[DIRECTION]
Reproduce every one of the following entries word for word.

Extracted data entries
....................

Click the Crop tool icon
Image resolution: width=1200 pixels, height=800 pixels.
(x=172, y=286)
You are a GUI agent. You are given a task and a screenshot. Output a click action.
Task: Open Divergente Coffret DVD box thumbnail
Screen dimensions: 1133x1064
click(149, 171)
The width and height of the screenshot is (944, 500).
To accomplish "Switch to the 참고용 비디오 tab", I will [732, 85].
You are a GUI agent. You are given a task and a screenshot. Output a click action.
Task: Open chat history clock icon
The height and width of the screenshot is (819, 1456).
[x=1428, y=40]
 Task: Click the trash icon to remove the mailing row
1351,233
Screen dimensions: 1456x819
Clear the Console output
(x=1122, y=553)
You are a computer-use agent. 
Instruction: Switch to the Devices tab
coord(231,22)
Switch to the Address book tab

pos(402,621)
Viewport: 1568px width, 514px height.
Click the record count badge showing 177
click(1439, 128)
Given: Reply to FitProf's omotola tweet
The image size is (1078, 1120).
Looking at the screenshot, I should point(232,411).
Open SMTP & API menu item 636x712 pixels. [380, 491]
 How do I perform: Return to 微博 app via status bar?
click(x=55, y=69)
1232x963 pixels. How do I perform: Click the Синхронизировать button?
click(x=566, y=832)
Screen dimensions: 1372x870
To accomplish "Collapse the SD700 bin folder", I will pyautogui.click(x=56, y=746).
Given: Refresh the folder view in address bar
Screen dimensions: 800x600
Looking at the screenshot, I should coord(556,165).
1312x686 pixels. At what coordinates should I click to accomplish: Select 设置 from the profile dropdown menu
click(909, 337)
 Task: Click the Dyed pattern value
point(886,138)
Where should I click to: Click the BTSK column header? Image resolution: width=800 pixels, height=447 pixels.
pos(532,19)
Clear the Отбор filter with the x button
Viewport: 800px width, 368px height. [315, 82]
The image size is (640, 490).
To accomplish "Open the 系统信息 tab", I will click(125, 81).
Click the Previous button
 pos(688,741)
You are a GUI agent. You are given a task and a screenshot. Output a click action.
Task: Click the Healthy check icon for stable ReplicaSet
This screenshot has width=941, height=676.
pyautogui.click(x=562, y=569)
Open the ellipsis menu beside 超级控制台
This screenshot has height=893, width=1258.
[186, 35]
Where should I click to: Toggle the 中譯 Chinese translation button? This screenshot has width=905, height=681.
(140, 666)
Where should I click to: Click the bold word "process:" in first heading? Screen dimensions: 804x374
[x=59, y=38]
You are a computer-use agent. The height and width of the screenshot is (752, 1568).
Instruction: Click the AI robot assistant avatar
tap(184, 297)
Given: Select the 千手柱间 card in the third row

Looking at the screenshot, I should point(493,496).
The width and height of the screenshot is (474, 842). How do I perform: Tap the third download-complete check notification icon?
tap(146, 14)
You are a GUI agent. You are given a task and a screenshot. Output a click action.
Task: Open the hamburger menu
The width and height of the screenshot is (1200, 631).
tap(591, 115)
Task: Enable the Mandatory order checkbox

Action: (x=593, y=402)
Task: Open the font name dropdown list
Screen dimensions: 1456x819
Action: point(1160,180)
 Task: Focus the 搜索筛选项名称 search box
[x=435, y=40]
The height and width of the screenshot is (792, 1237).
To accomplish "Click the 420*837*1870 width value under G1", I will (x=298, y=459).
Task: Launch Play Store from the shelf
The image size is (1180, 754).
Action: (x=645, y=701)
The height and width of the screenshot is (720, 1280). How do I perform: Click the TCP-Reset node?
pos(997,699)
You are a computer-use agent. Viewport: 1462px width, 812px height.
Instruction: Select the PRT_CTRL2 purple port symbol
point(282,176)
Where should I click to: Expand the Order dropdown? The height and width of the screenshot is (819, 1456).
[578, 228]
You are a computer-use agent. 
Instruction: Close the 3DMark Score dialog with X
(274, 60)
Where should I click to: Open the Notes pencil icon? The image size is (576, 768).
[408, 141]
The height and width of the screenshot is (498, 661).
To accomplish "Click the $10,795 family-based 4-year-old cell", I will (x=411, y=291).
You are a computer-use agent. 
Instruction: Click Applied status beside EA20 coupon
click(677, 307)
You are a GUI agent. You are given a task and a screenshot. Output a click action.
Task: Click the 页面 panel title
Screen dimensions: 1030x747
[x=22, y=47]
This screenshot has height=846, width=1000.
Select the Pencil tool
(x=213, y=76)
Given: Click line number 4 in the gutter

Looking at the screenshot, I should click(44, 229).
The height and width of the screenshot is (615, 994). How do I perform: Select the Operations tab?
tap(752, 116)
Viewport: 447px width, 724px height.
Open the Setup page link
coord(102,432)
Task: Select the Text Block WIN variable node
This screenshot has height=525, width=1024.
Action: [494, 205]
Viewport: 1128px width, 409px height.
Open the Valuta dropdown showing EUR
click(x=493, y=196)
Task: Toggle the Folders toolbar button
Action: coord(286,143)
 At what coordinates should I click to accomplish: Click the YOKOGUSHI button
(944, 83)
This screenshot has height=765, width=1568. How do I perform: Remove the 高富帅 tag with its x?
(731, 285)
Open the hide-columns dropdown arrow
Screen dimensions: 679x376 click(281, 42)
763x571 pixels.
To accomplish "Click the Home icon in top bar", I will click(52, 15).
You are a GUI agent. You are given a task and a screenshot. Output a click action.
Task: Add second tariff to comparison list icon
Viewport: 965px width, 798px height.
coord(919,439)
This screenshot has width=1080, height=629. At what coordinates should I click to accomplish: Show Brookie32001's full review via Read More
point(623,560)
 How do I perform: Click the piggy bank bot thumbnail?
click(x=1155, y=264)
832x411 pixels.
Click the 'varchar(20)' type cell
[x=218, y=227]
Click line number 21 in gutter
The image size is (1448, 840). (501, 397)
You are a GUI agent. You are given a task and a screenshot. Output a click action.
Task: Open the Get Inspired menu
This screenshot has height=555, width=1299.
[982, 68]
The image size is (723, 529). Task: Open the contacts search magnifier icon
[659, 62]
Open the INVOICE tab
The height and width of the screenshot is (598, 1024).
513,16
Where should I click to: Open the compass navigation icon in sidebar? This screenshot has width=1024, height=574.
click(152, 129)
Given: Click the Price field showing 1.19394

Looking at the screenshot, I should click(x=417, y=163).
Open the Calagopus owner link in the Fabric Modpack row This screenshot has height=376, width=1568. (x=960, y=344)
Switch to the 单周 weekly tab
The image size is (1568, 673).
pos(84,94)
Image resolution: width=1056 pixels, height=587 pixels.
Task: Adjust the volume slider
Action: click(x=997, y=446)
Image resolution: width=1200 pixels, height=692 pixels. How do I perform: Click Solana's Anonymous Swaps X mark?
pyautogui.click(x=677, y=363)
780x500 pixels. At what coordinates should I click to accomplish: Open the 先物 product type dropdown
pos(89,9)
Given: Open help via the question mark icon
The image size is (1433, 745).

....................

[CORRECT RESPONSE]
Click the Crop tool icon
Image resolution: width=1200 pixels, height=800 pixels.
(x=172, y=286)
You are a GUI agent. You are given a task and a screenshot. Output a click action.
Task: Open Divergente Coffret DVD box thumbnail
Screen dimensions: 1133x1064
click(149, 171)
The width and height of the screenshot is (944, 500).
To accomplish "Switch to the 참고용 비디오 tab", I will [732, 85].
You are a GUI agent. You are given a task and a screenshot. Output a click action.
Task: Open chat history clock icon
The height and width of the screenshot is (819, 1456).
[x=1428, y=40]
 Task: Click the trash icon to remove the mailing row
1351,233
Screen dimensions: 1456x819
Clear the Console output
(x=1122, y=553)
You are a computer-use agent. 
Instruction: Switch to the Devices tab
coord(231,22)
Switch to the Address book tab

pos(402,621)
Viewport: 1568px width, 514px height.
Click the record count badge showing 177
click(1439, 128)
Given: Reply to FitProf's omotola tweet
The image size is (1078, 1120).
Looking at the screenshot, I should point(232,411).
Open SMTP & API menu item 636x712 pixels. [380, 491]
 How do I perform: Return to 微博 app via status bar?
click(x=55, y=69)
1232x963 pixels. How do I perform: Click the Синхронизировать button?
click(x=566, y=832)
Screen dimensions: 1372x870
To accomplish "Collapse the SD700 bin folder", I will pyautogui.click(x=56, y=746).
Given: Refresh the folder view in address bar
Screen dimensions: 800x600
Looking at the screenshot, I should coord(556,165).
1312x686 pixels. At what coordinates should I click to accomplish: Select 设置 from the profile dropdown menu
click(909, 337)
 Task: Click the Dyed pattern value
point(886,138)
Where should I click to: Click the BTSK column header? Image resolution: width=800 pixels, height=447 pixels.
pos(532,19)
Clear the Отбор filter with the x button
Viewport: 800px width, 368px height. [315, 82]
The image size is (640, 490).
To accomplish "Open the 系统信息 tab", I will click(125, 81).
Click the Previous button
 pos(688,741)
You are a GUI agent. You are given a task and a screenshot. Output a click action.
Task: Click the Healthy check icon for stable ReplicaSet
This screenshot has width=941, height=676.
pyautogui.click(x=562, y=569)
Open the ellipsis menu beside 超级控制台
This screenshot has height=893, width=1258.
[186, 35]
Where should I click to: Toggle the 中譯 Chinese translation button? This screenshot has width=905, height=681.
(140, 666)
Where should I click to: Click the bold word "process:" in first heading? Screen dimensions: 804x374
[x=59, y=38]
You are a computer-use agent. The height and width of the screenshot is (752, 1568).
Instruction: Click the AI robot assistant avatar
tap(184, 297)
Given: Select the 千手柱间 card in the third row

Looking at the screenshot, I should point(493,496).
The width and height of the screenshot is (474, 842). How do I perform: Tap the third download-complete check notification icon?
tap(146, 14)
You are a GUI agent. You are given a task and a screenshot. Output a click action.
Task: Open the hamburger menu
The width and height of the screenshot is (1200, 631).
tap(591, 115)
Task: Enable the Mandatory order checkbox

Action: (x=593, y=402)
Task: Open the font name dropdown list
Screen dimensions: 1456x819
Action: point(1160,180)
 Task: Focus the 搜索筛选项名称 search box
[x=435, y=40]
The height and width of the screenshot is (792, 1237).
To accomplish "Click the 420*837*1870 width value under G1", I will (x=298, y=459).
Task: Launch Play Store from the shelf
The image size is (1180, 754).
Action: (x=645, y=701)
The height and width of the screenshot is (720, 1280). How do I perform: Click the TCP-Reset node?
pos(997,699)
You are a computer-use agent. Viewport: 1462px width, 812px height.
Instruction: Select the PRT_CTRL2 purple port symbol
point(282,176)
Where should I click to: Expand the Order dropdown? The height and width of the screenshot is (819, 1456).
[578, 228]
You are a computer-use agent. 
Instruction: Close the 3DMark Score dialog with X
(274, 60)
Where should I click to: Open the Notes pencil icon? The image size is (576, 768).
[408, 141]
The height and width of the screenshot is (498, 661).
To accomplish "Click the $10,795 family-based 4-year-old cell", I will (x=411, y=291).
You are a computer-use agent. 
Instruction: Click Applied status beside EA20 coupon
click(677, 307)
You are a GUI agent. You are given a task and a screenshot. Output a click action.
Task: Click the 页面 panel title
Screen dimensions: 1030x747
[x=22, y=47]
This screenshot has height=846, width=1000.
Select the Pencil tool
(x=213, y=76)
Given: Click line number 4 in the gutter

Looking at the screenshot, I should click(44, 229).
The height and width of the screenshot is (615, 994). How do I perform: Select the Operations tab?
tap(752, 116)
Viewport: 447px width, 724px height.
Open the Setup page link
coord(102,432)
Task: Select the Text Block WIN variable node
This screenshot has height=525, width=1024.
Action: [494, 205]
Viewport: 1128px width, 409px height.
Open the Valuta dropdown showing EUR
click(x=493, y=196)
Task: Toggle the Folders toolbar button
Action: coord(286,143)
 At what coordinates should I click to accomplish: Click the YOKOGUSHI button
(944, 83)
This screenshot has height=765, width=1568. How do I perform: Remove the 高富帅 tag with its x?
(731, 285)
Open the hide-columns dropdown arrow
Screen dimensions: 679x376 click(281, 42)
763x571 pixels.
To accomplish "Click the Home icon in top bar", I will click(52, 15).
You are a GUI agent. You are given a task and a screenshot. Output a click action.
Task: Add second tariff to comparison list icon
Viewport: 965px width, 798px height.
coord(919,439)
This screenshot has width=1080, height=629. At what coordinates should I click to accomplish: Show Brookie32001's full review via Read More
point(623,560)
 How do I perform: Click the piggy bank bot thumbnail?
click(x=1155, y=264)
832x411 pixels.
Click the 'varchar(20)' type cell
[x=218, y=227]
Click line number 21 in gutter
The image size is (1448, 840). (501, 397)
You are a GUI agent. You are given a task and a screenshot. Output a click action.
Task: Open the Get Inspired menu
This screenshot has height=555, width=1299.
[982, 68]
The image size is (723, 529). Task: Open the contacts search magnifier icon
[659, 62]
Open the INVOICE tab
The height and width of the screenshot is (598, 1024).
513,16
Where should I click to: Open the compass navigation icon in sidebar? This screenshot has width=1024, height=574.
click(152, 129)
Given: Click the Price field showing 1.19394

Looking at the screenshot, I should click(x=417, y=163).
Open the Calagopus owner link in the Fabric Modpack row This screenshot has height=376, width=1568. (x=960, y=344)
Switch to the 单周 weekly tab
The image size is (1568, 673).
pos(84,94)
Image resolution: width=1056 pixels, height=587 pixels.
Task: Adjust the volume slider
Action: click(x=997, y=446)
Image resolution: width=1200 pixels, height=692 pixels. How do I perform: Click Solana's Anonymous Swaps X mark?
pyautogui.click(x=677, y=363)
780x500 pixels. At what coordinates should I click to accomplish: Open the 先物 product type dropdown
pos(89,9)
Given: Open help via the question mark icon
The image size is (1433, 745).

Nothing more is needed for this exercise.